If conviviality was one of Godfrey Hodgson’s defining traits, then it was nowhere more evident than in the delight that he took in being surrounded by young people such as these Special Subject finalists – not just because they felt awed to be in his presence (although that was probably part of it!) but because he relished the privilege of exchanging ideas as well as memories with undergraduate and postgraduate students. It was partly in recognition of the value of these associations, not just to these students but to the RAI as an institution, that the Institute in 2009 elected Godfrey to be a Distinguished Fellow, and named one of its teaching rooms in his honour.

Additionally, and particularly during the directorship of Nigel Bowles, Godfrey’s distinguished and erudite presence enhanced all manner of RAI seminars and conferences, while the appreciative reaction of visitors such as Dan Rather and James T. Patterson reinforced one’s already clear sense that he was our most eminent and widely known Americanist. During the past few years, ill-health increasingly limited his appearances, but his refusal to yield to it – his indomitability – was impressive. Holed up in the John Radcliffe Hospital for several months, he and the publisher Jon Carpenter (a friend and neighbour) hatched the idea of a short book that he could write without extensive research – a lyrical tribute to the River Evenlode, near which he had lived (in Chastleton, Chilson, Finstock, and finally Charlbury) for some four decades.

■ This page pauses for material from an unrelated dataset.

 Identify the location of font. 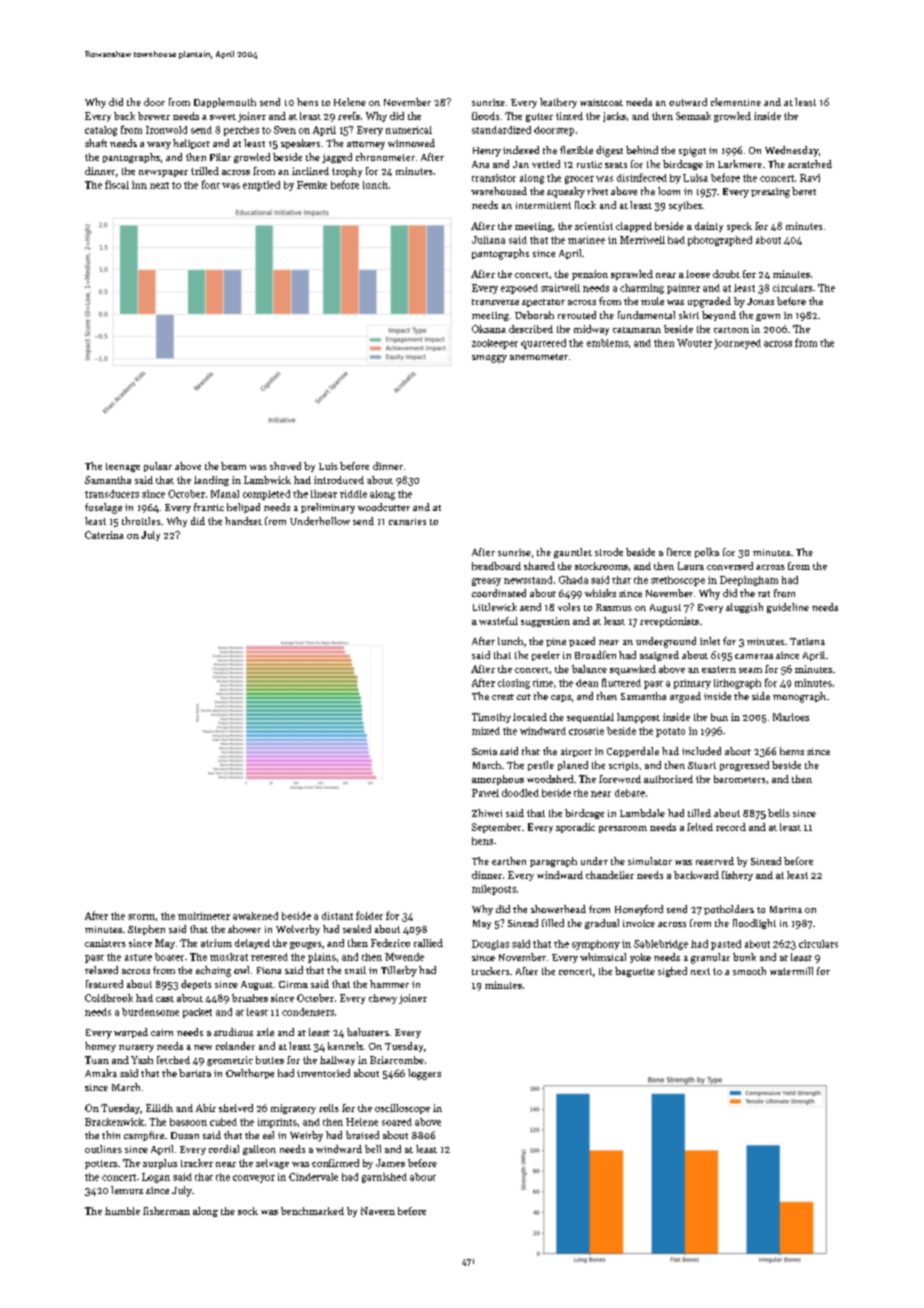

Appropriately enough, Godfrey Hodgson’s final appearance at the RAI as a speaker came in 2016 when he keynoted a graduate conference about the career of Daniel Patrick Moynihan, attended by “Pat’s” daughter, Maura. (It was appropriate not only because of Godfrey’s long association with Moynihan but because the ex-Senator’s final endeavour before going into hospital for his final illness in 2003 had been to embark on a retirement tribute to Godfrey.) A sparkling event all round, the graduate organisers found it most notable for a bibulous and protracted lunch with Godfrey at Brown’s. Failing to persuade them to partake of a cocktail, he considered it a minor triumph when his abstemious confreres at least agreed to take some wine. Dan, Louisa and Paddy were rewarded with one of the great privileges of their graduate careers – two hours of reminiscences and witticisms from a master raconteur – one who had had the great good fortune to observe American history and politics at close quarters for six decades, and who – more than merely wishing to share his good fortune – greatly relished any opportunity to learn from academic colleagues who in different ways had been ploughing the same furrow.

Godfrey Hodgson will be enormously missed by his legions of friends and admirers. The RAI will never cease to be grateful for his many acts of generosity towards it, which included lodging his papers in the Vere Harmsworth Library, and for his role in its early development.